17,787 cars, the largest number since eDay's inception in 2007, passed through eDay sites around the country dropping off an estimated 77,000 items of computer and computer related equipment and mobile phones for safe recycling.
The free drive-through recycling event was held in 53 drop-off locations across the country today, up from 38 locations last year.
National organiser, Laurence Zwimpfer of the eDay New Zealand Trust, said the response around the country was phenomenal.
"The amount collected today filled over 110 shipping containers which is a phenomenal result. It demonstrates that there is clearly a lot of old computers out there being stored in cupboards and garages and New Zealanders want a solution to disposing of this gear in an environmentally friendly way," Mr Zwimpfer said.
eDay gave households, schools, community groups and businesses the chance to dispose of their old computer equipment and mobile phones quickly and in an environmentally-sound way. The day was aimed at diverting computer waste from landfill while raising awareness about the benefits of recycling computers.
The Government estimates that there are 80,000 tonnes of electronic waste disposed of into landfills in New Zealand per year.
Mr Zwimpfer said electronic waste (e-waste) and its toxic materials, including lead and mercury from old computers, is globally the fastest growing waste stream - posing a potential toxic hazard to the environment. Land filling e-waste also does not allow for the recovery and reuse of valuable materials such as gold.
"I think we've helped raise New Zealand's awareness of the dangers of dumping electronic waste in landfill over the past four years. However with this much stuff still being dropped off at eDay sites, we have to get serious about a long term solution," Mr Zwimpfer said.
The eDay New Zealand Trust advocates for compulsory product stewardship whereby manufacturers are responsible for e-waste disposal by including the cost of recycling into the final price of new products.
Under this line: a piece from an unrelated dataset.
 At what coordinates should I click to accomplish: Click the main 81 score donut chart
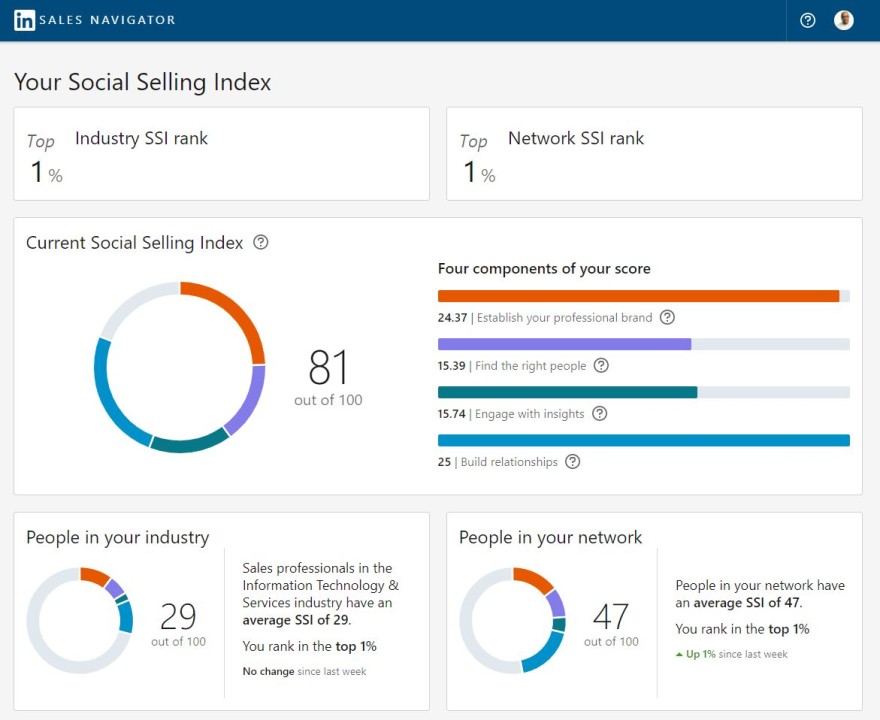coord(180,367)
"The Government is taking steps in the right direction by funding eDay 2010 and new community e-waste recycling facilities and we applaud them for this. However we believe legislation is needed to begin to see a real, positive difference in the amount of this stuff going to our landfills," Mr Zwimpfer continued.
Since eDay's inception in 2007, approximately 58,000 cars have dropped off 274,000 items of computer and computer-related waste for safe recycling, diverting an estimated 3,200 tonnes of e-waste from landfills.
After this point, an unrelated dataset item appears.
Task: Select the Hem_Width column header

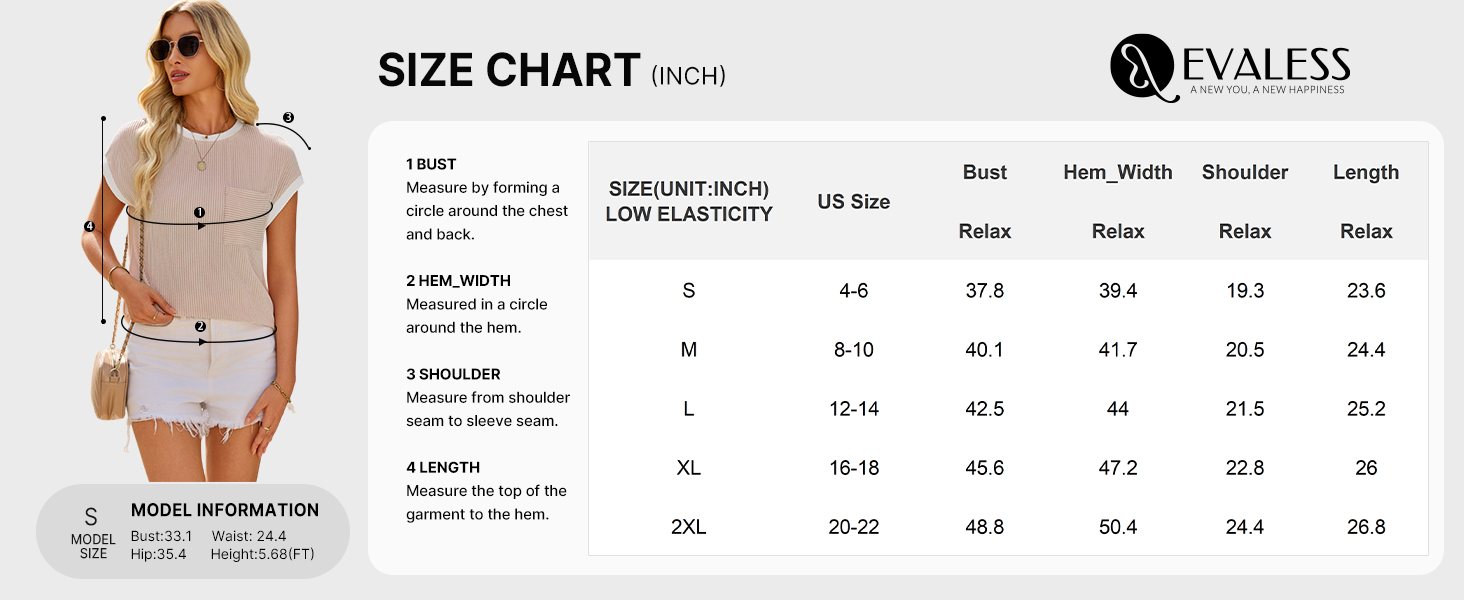Action: point(1118,172)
The recycling of the equipment collected today will be managed under an agreement between the Ministry for the Environment and a computer recycler, who is still to be appointed.
eDay 2010 was primarily funded through the Ministry for the Environment's Waste Minimisation Fund with support from local authorities and local businesses around the country. eDay 2010 was supported nationally by the 2020 Communications Trust, KiwiRail, MORE FM, the Blue Star Group, Trade Me and industry partners, The Laptop Company and Invo.
Collectable computers identified at Wellington today are being auctioned on a special Trade Me Charity Auction with proceeds contributing to some of the costs of eDay. Items collected include an Apple IIe, Commodore Amiga, several old Macintosh computers and some Dick Smith PCs with built in tape decks, circa 1980. For more details, visit www.eday.org.nz and select the link from the homepage.
"Thanks to all our eDay 2010 partners and volunteers for helping us divert e-waste from landfill. We have had a tremendous amount of positive feedback from people around the country today so if legislation isn't in place and there is still a need for eDay, we would like to run it again in 2011," Mr Zwimpfer concluded.